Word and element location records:
────────

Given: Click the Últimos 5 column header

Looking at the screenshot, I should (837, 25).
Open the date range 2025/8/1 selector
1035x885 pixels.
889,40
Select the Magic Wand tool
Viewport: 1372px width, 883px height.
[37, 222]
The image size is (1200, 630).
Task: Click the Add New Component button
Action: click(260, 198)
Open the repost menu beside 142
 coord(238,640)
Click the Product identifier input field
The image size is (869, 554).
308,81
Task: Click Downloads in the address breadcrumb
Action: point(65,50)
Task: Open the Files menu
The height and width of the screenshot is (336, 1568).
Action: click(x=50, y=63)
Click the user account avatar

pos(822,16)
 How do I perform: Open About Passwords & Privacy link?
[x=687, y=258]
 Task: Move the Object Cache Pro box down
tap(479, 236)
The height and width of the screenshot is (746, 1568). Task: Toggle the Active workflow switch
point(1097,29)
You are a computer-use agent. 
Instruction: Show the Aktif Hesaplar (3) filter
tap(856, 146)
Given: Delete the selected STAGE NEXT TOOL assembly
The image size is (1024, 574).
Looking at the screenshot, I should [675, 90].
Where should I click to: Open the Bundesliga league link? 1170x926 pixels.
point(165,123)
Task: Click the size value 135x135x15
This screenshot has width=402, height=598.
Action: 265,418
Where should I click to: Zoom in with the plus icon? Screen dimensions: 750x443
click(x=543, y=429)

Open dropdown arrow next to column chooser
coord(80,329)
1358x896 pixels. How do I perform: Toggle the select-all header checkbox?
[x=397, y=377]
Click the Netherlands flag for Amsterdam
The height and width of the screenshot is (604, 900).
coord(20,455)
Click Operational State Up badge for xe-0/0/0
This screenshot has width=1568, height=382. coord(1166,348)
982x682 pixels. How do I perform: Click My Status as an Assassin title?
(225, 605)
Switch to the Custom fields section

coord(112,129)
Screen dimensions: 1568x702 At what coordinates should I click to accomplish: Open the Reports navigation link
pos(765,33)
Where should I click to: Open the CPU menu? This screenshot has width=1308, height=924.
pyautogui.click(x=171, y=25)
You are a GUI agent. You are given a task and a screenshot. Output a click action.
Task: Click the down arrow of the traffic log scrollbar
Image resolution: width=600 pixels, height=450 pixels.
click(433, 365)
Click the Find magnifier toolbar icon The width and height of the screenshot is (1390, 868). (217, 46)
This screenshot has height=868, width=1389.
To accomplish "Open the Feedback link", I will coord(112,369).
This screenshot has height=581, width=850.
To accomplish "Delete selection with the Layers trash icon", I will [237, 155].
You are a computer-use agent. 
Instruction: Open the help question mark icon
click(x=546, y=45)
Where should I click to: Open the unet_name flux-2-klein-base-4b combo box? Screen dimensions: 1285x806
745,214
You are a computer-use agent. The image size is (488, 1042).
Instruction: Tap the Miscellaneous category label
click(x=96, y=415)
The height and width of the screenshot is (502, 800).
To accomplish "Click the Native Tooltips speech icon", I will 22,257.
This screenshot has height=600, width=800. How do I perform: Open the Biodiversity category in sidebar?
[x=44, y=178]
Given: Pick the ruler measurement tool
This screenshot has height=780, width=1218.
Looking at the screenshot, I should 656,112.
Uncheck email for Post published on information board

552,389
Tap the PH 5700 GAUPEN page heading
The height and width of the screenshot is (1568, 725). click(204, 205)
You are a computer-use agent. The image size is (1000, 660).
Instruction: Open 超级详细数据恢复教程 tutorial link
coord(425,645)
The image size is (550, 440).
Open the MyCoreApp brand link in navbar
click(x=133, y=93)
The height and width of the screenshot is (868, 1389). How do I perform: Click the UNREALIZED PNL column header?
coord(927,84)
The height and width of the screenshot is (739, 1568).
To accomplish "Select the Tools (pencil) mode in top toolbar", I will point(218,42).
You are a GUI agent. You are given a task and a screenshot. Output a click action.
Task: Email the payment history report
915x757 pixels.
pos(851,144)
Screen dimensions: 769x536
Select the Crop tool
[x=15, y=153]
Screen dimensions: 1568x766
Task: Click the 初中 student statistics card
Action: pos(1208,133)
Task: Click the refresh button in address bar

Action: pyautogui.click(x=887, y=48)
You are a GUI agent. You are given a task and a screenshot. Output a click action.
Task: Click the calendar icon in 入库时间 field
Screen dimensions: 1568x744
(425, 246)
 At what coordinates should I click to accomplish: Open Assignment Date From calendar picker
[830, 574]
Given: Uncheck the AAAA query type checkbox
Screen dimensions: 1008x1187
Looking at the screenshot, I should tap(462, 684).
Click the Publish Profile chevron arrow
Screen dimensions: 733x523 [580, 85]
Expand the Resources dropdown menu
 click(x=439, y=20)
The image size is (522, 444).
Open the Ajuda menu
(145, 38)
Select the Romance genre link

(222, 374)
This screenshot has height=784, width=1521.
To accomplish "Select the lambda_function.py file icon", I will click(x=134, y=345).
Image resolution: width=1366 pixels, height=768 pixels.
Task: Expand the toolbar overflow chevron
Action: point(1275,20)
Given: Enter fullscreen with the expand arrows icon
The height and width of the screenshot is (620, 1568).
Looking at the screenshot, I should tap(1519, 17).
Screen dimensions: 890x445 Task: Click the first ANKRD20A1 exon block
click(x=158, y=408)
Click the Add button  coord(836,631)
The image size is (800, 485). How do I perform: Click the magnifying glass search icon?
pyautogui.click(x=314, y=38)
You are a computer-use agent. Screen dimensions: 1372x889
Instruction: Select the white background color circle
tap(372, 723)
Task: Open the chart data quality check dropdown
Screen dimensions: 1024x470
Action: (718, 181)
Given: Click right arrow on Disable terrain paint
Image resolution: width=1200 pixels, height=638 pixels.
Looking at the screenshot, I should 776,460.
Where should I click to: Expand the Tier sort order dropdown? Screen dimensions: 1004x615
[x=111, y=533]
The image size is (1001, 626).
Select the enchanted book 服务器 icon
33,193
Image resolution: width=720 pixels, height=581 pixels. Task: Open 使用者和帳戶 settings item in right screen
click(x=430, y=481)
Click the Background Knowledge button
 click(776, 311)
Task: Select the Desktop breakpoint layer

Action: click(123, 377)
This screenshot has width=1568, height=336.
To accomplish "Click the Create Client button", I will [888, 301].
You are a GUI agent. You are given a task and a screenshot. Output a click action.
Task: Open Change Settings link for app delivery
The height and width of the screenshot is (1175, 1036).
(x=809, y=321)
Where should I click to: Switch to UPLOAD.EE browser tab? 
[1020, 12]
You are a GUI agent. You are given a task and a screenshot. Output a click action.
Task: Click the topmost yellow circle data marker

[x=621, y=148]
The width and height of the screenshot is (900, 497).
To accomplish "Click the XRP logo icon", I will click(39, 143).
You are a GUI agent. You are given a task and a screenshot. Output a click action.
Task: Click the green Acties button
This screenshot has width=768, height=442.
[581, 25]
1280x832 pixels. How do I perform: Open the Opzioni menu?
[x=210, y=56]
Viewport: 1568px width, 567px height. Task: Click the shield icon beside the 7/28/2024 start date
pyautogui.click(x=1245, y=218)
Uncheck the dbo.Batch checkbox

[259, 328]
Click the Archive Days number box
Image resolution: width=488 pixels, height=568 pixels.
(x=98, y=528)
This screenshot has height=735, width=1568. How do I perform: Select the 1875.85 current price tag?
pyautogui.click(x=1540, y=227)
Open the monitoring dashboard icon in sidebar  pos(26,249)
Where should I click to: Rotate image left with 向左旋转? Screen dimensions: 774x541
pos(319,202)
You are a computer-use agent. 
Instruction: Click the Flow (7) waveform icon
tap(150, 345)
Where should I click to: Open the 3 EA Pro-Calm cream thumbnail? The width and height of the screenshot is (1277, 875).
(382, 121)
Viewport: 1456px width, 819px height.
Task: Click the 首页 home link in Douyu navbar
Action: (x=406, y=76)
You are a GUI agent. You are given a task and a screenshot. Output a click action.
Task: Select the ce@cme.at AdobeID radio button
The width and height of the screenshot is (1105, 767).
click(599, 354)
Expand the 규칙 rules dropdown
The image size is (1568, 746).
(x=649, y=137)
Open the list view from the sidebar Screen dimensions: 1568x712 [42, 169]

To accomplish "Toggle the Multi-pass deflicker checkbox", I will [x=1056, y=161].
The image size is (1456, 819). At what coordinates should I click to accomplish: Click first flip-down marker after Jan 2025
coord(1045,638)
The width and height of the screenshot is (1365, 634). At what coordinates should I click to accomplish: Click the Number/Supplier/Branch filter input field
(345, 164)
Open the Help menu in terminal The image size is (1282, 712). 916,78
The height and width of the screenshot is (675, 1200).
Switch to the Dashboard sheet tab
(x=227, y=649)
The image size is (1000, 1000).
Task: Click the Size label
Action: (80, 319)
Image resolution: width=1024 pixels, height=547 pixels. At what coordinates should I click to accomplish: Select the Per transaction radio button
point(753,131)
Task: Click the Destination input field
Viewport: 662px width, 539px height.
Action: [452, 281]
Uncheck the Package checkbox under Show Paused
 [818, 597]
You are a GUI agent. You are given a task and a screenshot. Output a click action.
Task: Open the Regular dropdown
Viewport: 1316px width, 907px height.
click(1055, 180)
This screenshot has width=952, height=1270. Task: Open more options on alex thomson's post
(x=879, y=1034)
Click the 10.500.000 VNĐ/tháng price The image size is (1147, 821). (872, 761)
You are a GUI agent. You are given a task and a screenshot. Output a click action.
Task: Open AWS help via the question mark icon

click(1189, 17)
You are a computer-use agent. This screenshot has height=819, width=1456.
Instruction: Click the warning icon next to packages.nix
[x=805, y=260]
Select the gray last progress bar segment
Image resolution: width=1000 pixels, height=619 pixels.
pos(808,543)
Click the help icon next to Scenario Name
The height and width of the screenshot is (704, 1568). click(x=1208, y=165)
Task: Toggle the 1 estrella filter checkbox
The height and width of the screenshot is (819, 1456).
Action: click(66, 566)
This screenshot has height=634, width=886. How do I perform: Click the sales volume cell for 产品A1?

────────

* [Challenge]:
Can you write out the material from the line containing "Click the Product identifier input field" through the line containing "pyautogui.click(x=171, y=25)", inclusive, swapping every "Where should I click to" for "Where do I click to" and leaving everything else unchanged?

* [Exercise answer]:
Click the Product identifier input field
The image size is (869, 554).
308,81
Task: Click Downloads in the address breadcrumb
Action: point(65,50)
Task: Open the Files menu
The height and width of the screenshot is (336, 1568).
Action: click(x=50, y=63)
Click the user account avatar

pos(822,16)
 How do I perform: Open About Passwords & Privacy link?
[x=687, y=258]
 Task: Move the Object Cache Pro box down
tap(479, 236)
The height and width of the screenshot is (746, 1568). Task: Toggle the Active workflow switch
point(1097,29)
You are a computer-use agent. 
Instruction: Show the Aktif Hesaplar (3) filter
tap(856, 146)
Given: Delete the selected STAGE NEXT TOOL assembly
The image size is (1024, 574).
Looking at the screenshot, I should [675, 90].
Where do I click to: Open the Bundesliga league link? 1170x926 pixels.
point(165,123)
Task: Click the size value 135x135x15
This screenshot has width=402, height=598.
Action: 265,418
Where do I click to: Zoom in with the plus icon? Screen dimensions: 750x443
click(x=543, y=429)

Open dropdown arrow next to column chooser
coord(80,329)
1358x896 pixels. How do I perform: Toggle the select-all header checkbox?
[x=397, y=377]
Click the Netherlands flag for Amsterdam
The height and width of the screenshot is (604, 900).
coord(20,455)
Click Operational State Up badge for xe-0/0/0
This screenshot has width=1568, height=382. coord(1166,348)
982x682 pixels. How do I perform: Click My Status as an Assassin title?
(225, 605)
Switch to the Custom fields section

coord(112,129)
Screen dimensions: 1568x702 At what coordinates should I click to accomplish: Open the Reports navigation link
pos(765,33)
Where do I click to: Open the CPU menu? This screenshot has width=1308, height=924.
pyautogui.click(x=171, y=25)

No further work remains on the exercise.